“Everyone loves a bit of filth”
I really enjoyed Mrs Henderson Presents when I saw it last year in Bath, it came 13th out of all the shows I saw in 2015, so I was most delighted to hear that it would be transferring into the West End. It managed the journey with its main cast almost entirely intact, Tracie Bennett, Ian Bartholomew and Emma Williams all there, just Mark Hadfield dipping out to (re)join The Painkiller and replaced by Jamie Foreman, and its opening at the Noël Coward Theatre has been largely very well received.
And second time around, it pleased me just as much as the first. Terry Johnson’s direction of this ineffably British show (as with Andy Capp, playing the spoons is up there with the Union Jack) and from my memory, I don’t think that much has significantly changed (though I’ve seen a lot in the intervening 7 months…). That means that the shonky narrator/compere role is still there, which still wears thin quickly, but it also means that its generosity of spirit and warmth of heart is very much present.

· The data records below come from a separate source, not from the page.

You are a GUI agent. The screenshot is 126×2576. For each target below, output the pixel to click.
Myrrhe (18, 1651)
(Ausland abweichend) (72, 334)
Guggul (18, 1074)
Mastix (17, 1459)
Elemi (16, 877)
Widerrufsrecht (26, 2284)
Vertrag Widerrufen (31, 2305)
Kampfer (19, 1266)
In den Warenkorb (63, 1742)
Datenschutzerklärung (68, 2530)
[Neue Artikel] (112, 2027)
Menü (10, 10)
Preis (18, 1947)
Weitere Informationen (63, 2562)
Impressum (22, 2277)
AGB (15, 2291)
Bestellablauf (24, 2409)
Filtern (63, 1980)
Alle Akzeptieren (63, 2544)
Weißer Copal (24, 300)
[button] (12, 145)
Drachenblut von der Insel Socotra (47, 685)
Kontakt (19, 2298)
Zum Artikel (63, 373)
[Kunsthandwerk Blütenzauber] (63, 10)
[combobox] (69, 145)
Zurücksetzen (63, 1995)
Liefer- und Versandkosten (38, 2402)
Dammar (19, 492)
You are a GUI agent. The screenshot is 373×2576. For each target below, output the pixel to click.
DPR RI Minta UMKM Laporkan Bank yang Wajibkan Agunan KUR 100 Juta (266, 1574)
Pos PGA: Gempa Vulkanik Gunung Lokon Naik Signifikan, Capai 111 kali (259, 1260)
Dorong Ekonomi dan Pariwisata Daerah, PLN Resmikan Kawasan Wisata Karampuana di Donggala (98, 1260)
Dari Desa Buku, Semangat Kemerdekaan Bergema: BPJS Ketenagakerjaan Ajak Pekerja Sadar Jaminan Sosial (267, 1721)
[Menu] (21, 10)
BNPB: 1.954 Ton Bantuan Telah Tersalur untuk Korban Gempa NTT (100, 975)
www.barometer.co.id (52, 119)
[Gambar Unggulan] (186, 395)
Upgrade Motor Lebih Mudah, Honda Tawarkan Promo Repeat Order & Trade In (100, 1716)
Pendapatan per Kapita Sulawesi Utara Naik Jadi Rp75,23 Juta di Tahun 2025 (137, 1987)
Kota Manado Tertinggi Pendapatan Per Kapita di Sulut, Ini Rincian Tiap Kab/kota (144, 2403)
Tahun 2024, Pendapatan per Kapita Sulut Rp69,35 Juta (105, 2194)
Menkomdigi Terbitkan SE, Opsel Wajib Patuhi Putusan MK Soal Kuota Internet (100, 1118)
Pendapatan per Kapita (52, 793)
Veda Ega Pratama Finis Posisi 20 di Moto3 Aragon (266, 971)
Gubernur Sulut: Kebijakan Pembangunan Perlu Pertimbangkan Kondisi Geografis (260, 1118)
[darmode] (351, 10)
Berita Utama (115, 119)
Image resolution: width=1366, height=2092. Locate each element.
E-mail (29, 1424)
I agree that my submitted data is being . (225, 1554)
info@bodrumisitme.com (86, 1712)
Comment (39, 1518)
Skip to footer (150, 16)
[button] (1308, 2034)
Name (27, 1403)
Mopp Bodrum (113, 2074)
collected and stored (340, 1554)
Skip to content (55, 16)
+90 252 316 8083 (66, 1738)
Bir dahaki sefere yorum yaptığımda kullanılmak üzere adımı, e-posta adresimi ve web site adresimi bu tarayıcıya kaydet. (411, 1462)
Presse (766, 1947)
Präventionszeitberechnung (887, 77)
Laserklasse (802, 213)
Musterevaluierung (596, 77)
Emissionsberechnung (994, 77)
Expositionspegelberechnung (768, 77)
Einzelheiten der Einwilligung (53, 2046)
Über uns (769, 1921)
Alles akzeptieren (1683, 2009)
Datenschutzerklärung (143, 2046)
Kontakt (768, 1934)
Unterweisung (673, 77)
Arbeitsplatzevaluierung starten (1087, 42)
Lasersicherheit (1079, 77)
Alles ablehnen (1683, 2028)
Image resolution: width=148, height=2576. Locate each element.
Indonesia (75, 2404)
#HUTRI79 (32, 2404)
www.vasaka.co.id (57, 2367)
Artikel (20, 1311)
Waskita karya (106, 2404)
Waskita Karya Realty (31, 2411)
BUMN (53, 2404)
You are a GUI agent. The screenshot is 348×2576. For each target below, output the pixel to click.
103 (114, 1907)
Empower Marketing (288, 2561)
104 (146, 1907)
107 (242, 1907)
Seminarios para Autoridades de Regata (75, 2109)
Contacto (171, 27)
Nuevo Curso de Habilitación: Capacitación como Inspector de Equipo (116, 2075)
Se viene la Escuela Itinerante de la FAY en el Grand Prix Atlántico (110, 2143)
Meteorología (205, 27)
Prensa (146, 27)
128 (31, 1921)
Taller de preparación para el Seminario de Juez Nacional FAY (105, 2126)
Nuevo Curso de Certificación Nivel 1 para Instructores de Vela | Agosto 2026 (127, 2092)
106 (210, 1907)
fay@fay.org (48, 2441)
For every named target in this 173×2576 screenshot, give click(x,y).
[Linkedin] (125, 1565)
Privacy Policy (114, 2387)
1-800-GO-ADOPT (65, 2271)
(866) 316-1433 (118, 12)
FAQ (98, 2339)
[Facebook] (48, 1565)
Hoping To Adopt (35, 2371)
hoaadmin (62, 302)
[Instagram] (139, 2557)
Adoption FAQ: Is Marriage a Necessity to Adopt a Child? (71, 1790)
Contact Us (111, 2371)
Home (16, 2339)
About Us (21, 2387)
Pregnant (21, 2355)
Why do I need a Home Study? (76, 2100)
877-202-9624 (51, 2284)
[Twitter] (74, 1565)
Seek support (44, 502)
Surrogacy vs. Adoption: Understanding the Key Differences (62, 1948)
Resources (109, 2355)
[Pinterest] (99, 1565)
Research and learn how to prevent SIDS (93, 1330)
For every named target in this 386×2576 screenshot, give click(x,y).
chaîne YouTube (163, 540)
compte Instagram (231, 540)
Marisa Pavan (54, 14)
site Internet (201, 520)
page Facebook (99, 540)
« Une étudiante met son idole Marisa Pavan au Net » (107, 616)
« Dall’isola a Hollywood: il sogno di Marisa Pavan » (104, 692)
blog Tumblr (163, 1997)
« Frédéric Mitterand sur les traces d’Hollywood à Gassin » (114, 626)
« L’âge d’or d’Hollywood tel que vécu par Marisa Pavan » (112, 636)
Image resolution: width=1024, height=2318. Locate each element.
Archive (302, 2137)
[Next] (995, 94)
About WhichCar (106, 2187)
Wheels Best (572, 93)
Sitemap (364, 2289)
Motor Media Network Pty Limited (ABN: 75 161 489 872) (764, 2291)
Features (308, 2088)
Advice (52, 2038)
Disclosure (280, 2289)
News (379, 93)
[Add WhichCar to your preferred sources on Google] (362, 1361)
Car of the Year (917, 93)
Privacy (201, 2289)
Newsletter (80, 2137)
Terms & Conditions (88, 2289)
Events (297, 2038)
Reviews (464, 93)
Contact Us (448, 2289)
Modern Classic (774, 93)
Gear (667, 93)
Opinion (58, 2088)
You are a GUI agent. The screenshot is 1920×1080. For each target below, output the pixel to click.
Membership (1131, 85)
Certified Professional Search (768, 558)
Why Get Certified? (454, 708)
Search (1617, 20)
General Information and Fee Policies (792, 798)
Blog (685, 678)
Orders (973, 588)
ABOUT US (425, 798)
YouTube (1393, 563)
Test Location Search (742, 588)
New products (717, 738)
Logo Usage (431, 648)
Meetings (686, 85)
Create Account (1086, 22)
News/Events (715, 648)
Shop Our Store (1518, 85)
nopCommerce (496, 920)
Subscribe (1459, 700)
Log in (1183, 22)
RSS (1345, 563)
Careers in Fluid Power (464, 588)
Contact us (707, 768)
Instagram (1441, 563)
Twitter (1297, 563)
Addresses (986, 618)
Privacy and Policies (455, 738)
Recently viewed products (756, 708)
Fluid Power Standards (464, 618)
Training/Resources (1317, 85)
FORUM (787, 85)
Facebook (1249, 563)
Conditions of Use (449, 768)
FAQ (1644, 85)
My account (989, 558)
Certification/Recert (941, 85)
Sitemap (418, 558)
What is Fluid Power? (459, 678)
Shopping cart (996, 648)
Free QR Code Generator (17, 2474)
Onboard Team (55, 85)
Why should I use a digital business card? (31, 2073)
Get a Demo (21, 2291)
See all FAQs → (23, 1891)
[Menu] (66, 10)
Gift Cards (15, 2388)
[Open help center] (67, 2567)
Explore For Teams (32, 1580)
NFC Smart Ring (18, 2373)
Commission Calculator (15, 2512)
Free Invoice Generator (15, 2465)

I’d forgotten just how heart-stoppingly beautiful so many moments are in the show. Mrs Henderson’s memory of the man she truly loved gaining corporeal form, Emma Williams and Matthew Malthouse tripping the light fantastic in Andrew Wright’s brilliant choreography, the confidence that grows in the women who gain a strange form of empowerment. And there was more too – Lizzy Connolly is now firmly on my radar after her show-stealing turn in Xanadu and I appreciated her much more this time round and I’ll be darned if Samuel Holmes isn’t peachier than ever…!
It’s always pleasurable to see a new British musical in the West End and even if it is one based on a film, the commercial sense here is one that can’t be denied, especially when it comes to the risk-averse ticket-buying public. Mrs Henderson Presents remains a joyous piece of theatre, I’d get along there pretty sharpish whilst it remains in such good shape.